Even though cell senescence is a physiological program to arrest proliferation of damaged/harmful cells, this process is now considered an important contributor in aging and age-related pathologies. Chronic increase of oxidative stress is a driving factor in the development of cell senescence and consequent age-related functional decline. Accumulation of senescent cells impacts on the functionality of organs/tissues and senescence of adult stem cell pools also hinders tissue renewal in vivo. Therefore, drugs/treatments or interventions that can specifically contribute to fine-tune the redox cellular status are considered possible strategies to treat or even prevent the accumulation of senescent cells, and thus age-related diseases. Senotherapeutic and senomorphic drugs that specifically target senescent cells are considered promising strategies, but limited by the lack of studies on long-term effects in humans.

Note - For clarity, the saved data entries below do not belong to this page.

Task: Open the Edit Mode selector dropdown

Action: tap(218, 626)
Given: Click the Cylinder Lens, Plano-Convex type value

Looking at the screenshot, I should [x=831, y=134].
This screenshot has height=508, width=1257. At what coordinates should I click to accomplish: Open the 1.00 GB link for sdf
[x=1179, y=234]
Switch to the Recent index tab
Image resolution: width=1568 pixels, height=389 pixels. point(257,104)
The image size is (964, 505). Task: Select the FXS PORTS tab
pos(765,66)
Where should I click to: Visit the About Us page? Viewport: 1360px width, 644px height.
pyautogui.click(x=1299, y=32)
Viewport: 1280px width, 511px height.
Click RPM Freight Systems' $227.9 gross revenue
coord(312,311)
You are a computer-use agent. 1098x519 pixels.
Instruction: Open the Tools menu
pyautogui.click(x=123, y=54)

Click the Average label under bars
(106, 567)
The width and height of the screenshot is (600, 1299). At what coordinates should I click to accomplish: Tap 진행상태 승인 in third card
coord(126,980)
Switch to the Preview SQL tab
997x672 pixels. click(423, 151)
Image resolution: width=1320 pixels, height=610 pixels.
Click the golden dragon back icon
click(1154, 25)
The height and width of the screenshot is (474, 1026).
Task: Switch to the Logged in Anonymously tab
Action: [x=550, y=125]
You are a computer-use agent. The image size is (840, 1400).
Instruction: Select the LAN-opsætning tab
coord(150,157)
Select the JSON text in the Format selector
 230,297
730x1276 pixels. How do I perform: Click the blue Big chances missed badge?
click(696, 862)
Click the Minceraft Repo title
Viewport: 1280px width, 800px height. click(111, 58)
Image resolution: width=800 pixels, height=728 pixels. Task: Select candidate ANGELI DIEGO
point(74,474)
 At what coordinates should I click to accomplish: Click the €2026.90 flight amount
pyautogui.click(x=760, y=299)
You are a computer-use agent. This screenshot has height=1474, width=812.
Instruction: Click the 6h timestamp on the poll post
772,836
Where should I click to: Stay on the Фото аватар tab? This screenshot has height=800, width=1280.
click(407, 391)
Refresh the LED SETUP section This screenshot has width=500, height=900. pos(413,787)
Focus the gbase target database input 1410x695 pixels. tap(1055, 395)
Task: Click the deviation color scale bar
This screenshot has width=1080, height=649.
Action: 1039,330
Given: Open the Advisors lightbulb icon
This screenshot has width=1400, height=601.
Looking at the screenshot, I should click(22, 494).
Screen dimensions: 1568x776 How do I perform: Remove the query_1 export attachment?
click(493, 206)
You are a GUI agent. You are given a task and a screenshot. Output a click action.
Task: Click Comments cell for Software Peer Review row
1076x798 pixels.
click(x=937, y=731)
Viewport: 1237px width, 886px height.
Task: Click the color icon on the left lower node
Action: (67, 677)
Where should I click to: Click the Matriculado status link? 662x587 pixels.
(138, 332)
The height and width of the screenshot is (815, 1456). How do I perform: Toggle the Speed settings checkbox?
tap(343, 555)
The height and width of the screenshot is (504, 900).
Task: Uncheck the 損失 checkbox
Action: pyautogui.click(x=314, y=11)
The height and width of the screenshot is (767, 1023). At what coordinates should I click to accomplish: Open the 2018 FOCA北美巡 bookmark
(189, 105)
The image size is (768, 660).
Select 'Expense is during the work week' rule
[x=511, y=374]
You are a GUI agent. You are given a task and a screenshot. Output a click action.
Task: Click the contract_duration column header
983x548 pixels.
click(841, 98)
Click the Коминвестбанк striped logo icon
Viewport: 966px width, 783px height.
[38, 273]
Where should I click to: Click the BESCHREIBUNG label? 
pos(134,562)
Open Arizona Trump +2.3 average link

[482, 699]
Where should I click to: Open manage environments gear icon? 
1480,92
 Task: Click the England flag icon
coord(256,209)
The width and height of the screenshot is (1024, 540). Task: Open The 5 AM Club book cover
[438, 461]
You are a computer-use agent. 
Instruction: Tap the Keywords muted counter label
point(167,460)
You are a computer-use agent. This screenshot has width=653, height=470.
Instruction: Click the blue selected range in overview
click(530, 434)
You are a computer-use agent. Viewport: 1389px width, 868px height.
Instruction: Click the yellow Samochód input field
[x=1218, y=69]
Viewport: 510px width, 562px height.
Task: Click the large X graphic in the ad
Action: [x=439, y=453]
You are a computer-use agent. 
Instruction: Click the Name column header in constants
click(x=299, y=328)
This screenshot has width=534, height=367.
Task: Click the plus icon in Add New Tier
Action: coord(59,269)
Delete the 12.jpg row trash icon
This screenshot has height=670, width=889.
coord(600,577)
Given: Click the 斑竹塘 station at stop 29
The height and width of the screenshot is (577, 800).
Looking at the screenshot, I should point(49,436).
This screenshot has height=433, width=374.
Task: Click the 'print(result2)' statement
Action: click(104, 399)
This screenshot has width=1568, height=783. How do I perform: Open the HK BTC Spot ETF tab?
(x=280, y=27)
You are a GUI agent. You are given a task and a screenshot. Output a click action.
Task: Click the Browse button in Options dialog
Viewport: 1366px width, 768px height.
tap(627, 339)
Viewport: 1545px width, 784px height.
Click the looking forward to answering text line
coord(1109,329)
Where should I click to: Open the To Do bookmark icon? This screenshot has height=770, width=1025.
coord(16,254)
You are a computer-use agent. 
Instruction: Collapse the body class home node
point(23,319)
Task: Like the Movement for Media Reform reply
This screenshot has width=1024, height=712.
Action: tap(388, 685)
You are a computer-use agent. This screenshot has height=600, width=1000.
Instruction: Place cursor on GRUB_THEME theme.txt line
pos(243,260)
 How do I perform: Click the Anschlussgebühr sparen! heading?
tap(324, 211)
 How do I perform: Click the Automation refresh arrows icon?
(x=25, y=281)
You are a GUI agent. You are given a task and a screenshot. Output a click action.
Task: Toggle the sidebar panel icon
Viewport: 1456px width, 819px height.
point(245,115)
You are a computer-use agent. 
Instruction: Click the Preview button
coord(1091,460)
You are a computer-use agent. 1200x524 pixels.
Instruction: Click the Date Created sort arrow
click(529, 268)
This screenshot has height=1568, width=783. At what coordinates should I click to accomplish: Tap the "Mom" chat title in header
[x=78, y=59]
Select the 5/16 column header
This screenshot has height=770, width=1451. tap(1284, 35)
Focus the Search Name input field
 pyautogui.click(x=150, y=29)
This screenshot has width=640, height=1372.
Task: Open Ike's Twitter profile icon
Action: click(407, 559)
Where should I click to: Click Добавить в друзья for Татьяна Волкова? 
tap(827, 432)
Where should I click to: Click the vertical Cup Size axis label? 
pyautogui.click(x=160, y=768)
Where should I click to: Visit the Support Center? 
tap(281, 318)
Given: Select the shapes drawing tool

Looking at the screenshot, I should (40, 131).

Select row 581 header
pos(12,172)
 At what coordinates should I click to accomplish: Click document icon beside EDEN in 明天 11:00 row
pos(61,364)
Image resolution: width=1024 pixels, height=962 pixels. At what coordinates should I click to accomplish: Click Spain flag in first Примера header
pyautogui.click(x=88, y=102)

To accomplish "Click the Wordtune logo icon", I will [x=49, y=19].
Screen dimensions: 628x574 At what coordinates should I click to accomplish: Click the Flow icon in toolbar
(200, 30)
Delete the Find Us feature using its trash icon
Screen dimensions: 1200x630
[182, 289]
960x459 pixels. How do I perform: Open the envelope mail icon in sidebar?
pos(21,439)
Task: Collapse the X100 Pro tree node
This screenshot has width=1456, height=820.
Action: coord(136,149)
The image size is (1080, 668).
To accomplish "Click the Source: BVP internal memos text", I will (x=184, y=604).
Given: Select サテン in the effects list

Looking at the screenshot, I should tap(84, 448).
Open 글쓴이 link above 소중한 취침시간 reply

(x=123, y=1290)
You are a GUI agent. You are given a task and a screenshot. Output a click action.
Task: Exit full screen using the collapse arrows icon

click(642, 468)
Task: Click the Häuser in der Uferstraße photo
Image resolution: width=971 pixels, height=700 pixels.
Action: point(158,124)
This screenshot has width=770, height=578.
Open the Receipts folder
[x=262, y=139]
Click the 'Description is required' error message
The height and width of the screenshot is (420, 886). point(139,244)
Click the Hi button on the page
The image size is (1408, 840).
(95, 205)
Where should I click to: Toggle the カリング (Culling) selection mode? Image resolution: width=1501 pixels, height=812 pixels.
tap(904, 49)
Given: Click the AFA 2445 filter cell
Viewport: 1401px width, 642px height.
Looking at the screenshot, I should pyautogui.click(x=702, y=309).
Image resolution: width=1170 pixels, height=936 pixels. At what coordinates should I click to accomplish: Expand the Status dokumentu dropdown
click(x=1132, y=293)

Epigenetic changes that were previously considered imprinted for a specific gene expression profile, nowadays are indeed considered a dynamic event as transcription itself. Epigenetic therapies based on ncRNAs are promising, but still very much in infancy. However, mild perspectives on clinical usages of miRNAs are now emerging as candidate diagnostic circulating biomarkers. Future studies on specific in vivo functions of lncRNAs are needed to shed light on their impacts on oxidative stress-induced senescence since researchers have only recently started to ascribe precise functions for lncRNAs. Moreover, studies on circRNAs as new players in redox regulatory networks, as well as in cell senescence are a very open field. Systematic assessment by gain and loss-of-function and/or by circRNA-miRNA-RBP/s (RNA binding protein/s) interaction studies will be important to better define circRNA role/s in senescence context, and to achieve the results appropriate to address research for therapeutic goals.